Review: The vanishing of Ethan Carter. (Updated)

*OK, Very embarrassing but a major error in my review has been pointed out to me by some kind soul on Twitter. In the review I state that the game uses cryengine but in fact it actually doesnt. It is instead an Unreal engine 3 game. How the dev team at Astronauts achieved the staggering visuals in this game using such an old well worn engine is anybody guess and just speaks further to their skills as coders and artists. Hats off to them. Apologies to them and you the reader for my glaring error in the review. I can't quite remember why I thought it was Cryengine but  I guess the huge unreal engine 3 logo at the start of the game was just to subtle a hint for me to twig my mistake. Somewhere there's a Picard facepalm meme with my name on it.



The vanishing of Ethan Carter is a gorgeous game. I'll get that out of the way right off the bat. Cryengine is responsible for probably the most technically beautiful game on PC, in crysis 3, and this game only really reinforces the reputation of Cryteks engine here.
The thing that is most striking about the visuals is just how natural everything seems. I loved the way the trees and foliage would sway and how leaves would float by on the breeze. Rocks too are a particular high point. Each highly detailed and the ones near the water sport the appropriate amount of moss coverage. A connoisseur of such things like myself can't help but be impressed.
All that isn't to say that the games visuals are ultra realistic though. Developers Astronauts have clearly not gone that route with this title. It would have easy for them to push for a realism in the game, like crysis 3, but an obvious effort has been made to be more stylised in their approach and what they achieve is a look that is technically very beautiful whilst still retaining a hand drawn look - and that suits the game perfectly.
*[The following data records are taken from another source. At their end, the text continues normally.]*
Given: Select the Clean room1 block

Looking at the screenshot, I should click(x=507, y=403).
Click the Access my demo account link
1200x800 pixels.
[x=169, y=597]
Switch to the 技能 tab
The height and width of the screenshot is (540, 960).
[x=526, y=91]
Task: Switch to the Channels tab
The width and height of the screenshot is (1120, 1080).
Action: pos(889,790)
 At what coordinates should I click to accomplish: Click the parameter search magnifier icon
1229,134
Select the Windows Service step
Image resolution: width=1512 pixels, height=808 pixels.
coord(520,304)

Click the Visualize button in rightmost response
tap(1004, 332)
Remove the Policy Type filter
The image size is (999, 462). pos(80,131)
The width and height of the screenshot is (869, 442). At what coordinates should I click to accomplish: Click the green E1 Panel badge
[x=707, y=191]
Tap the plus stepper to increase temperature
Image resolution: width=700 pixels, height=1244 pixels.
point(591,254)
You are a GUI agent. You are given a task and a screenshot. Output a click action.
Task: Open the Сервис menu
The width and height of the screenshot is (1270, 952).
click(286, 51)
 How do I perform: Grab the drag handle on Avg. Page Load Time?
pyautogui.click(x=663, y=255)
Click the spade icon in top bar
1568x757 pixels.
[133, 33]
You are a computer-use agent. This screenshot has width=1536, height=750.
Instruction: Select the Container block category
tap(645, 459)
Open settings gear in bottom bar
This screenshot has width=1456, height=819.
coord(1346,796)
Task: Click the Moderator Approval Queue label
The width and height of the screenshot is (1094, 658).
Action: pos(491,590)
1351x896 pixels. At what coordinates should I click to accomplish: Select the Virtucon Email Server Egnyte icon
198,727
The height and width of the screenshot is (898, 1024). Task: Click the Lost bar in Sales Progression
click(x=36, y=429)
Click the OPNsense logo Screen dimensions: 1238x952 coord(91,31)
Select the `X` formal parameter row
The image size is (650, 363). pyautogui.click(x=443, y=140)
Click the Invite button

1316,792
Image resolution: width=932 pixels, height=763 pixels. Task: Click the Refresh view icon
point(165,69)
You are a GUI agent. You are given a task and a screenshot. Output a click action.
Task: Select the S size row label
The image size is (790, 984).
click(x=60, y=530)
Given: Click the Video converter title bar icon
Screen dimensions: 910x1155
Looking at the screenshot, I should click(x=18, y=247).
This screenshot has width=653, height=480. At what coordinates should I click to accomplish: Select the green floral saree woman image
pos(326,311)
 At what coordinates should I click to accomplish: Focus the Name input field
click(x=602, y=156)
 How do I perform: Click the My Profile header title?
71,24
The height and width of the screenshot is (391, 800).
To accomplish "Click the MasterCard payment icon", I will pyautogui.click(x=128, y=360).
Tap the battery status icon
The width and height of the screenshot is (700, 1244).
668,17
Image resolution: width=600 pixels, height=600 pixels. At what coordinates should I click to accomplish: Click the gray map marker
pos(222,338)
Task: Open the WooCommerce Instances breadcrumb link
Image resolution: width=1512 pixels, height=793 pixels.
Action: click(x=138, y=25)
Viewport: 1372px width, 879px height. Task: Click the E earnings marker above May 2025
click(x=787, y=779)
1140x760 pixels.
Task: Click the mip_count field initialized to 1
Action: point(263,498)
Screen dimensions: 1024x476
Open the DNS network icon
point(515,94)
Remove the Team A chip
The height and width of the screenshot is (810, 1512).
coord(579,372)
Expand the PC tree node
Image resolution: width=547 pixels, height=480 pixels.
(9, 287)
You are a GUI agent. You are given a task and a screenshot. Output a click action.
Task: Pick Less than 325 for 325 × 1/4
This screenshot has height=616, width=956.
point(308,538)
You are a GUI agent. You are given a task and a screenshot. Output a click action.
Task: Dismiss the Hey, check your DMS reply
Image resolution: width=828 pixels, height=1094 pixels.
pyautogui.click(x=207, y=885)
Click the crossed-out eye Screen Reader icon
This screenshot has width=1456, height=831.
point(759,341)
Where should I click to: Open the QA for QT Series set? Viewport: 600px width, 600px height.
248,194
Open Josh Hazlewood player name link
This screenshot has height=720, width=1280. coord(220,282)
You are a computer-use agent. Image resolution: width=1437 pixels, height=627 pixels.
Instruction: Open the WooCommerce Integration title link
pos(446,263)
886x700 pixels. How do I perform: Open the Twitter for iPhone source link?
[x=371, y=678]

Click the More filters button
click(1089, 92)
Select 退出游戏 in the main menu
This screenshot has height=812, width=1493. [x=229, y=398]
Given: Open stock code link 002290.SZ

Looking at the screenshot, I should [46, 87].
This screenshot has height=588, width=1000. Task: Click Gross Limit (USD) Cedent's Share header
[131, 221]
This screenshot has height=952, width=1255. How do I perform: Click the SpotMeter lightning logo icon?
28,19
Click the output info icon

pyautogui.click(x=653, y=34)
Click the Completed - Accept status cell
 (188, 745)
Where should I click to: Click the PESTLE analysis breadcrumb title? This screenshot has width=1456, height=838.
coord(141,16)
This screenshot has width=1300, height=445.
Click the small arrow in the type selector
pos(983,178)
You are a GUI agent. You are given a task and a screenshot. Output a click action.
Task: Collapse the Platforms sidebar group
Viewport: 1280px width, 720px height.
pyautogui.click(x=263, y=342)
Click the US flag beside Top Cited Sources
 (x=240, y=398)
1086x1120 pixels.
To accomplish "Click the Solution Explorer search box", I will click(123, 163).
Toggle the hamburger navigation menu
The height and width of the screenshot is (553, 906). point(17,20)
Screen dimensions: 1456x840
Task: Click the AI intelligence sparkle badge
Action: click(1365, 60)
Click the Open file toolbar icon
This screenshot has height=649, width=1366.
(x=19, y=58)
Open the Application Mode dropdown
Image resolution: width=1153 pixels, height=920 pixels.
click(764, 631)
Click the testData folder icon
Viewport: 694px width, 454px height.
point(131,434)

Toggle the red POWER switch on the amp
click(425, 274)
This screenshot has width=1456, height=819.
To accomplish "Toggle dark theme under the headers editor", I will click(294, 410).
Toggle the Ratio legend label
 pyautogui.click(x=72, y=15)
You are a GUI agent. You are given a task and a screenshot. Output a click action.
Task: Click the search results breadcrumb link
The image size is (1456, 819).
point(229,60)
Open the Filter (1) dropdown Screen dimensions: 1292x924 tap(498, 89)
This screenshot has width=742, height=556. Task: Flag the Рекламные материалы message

On to the gameplay itself and, all in all, I had a pleasant experience with this game. If you've played the recent Square enix game Beyond soul suspect then you're going to get a familiar feeling from the vanishing of Ethan carter right from the start. Both games are very similar in their approach to solving mysteries, the way you scan for clues is almost identical.
The one area where both games differ though is in the way they introduce the player to the mechanics of the gameplay. Put it this way - The vanishing won't hold your hand in the same way soul suspect did. Or at all in fact. You see no tutorial messages for example. The game is literally just you and the world. Find your own way through it is the order of the day.
On a few occasions, I wondered how other players were coping with the game because I was having a strange experience. I should have been struggling I felt, but I wasn't and I couldn't put my finger on why at first. I was getting zero help from the game as promised, but I found myself whizzing through the games clues at a surprising speed.
Then I twigged what was going on. Astronauts will tell you the game has no tutorial and that you need to discover how to play on your own. But that's not completely true. You see the game does in fact have a tutorial. Its just not part of the main game and its not called the vanishing of Ethan Carter. Its called Beyond soul suspect.
Yep, that was it, I found this game so easy because I felt I'd played it already in soul suspect. The mechanics really are almost identical and , as such, I literally felt right at home with this new game.
That didn't really spoil my enjoyment of the game, but it did shorten the game for me. The trouble comes then from the fact that the vanishing of Ethan Carter is already kind of a short experience. Having said that though, I won't bash Astronauts for that when the length of the game has been addressed in the price. £14.99 is about the right price for this game IMO.

Like titles such as Gone home and dear Esthar, Some will label the vanishing of Ethan Carter as just a pretty walking simulator. But I think that's as unfair to this title as it was to those other games. It offers an experience that stands on its own two feet and doesn't need to pack action in unnecessarily. In fact the only part of the game where I was just ever so slightly disappointed was a section midway through that seemed shoehorned in as a mere grudgingly given nod to the current crop of fashionable horror games on the market. The section had me trying to navigate an underground maze while avoiding monsters in a kind of riff on the hide and seek gameplay of Outlast. It just felt a little weird and out of place in my opinion and was a concession that Astronauts didn't really need to make.

Overall, I enjoyed my time with The vanishing of Ethan Carter. I wouldn't go as far as recommending this game over soul suspect, which I really enjoyed, but there is certainly room for both games in this genre and I'd really recommend both as they really do unintendedly compliment each other rather well.

7/10

The vanishing of Ethan Carter is available on Steam for £14.99 and is coming to PlayStation 4 at a later date.